(What you have to do)
Please reproduce all of the entries exactly, without omitting any.

###

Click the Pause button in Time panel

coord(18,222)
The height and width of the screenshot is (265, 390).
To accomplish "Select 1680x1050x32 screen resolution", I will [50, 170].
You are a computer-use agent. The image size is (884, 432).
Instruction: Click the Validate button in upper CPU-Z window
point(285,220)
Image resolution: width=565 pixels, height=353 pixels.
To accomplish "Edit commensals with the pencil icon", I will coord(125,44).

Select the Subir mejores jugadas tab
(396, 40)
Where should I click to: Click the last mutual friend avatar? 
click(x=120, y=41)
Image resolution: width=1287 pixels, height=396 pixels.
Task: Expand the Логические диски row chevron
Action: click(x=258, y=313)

###

(The answer)
Click the Pause button in Time panel

coord(18,222)
The height and width of the screenshot is (265, 390).
To accomplish "Select 1680x1050x32 screen resolution", I will [50, 170].
You are a computer-use agent. The image size is (884, 432).
Instruction: Click the Validate button in upper CPU-Z window
point(285,220)
Image resolution: width=565 pixels, height=353 pixels.
To accomplish "Edit commensals with the pencil icon", I will coord(125,44).

Select the Subir mejores jugadas tab
(396, 40)
Where should I click to: Click the last mutual friend avatar? 
click(x=120, y=41)
Image resolution: width=1287 pixels, height=396 pixels.
Task: Expand the Логические диски row chevron
Action: click(x=258, y=313)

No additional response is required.